▸ TASK
The listing below must be duplicated in full, with nothing altered.

▸ MATERIAL FOR THIS EXERCISE
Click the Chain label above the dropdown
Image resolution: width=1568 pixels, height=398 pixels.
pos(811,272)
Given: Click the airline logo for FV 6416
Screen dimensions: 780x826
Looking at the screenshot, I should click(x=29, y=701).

▸ ANSWER BOX
Click the Chain label above the dropdown
Image resolution: width=1568 pixels, height=398 pixels.
pos(811,272)
Given: Click the airline logo for FV 6416
Screen dimensions: 780x826
Looking at the screenshot, I should click(x=29, y=701).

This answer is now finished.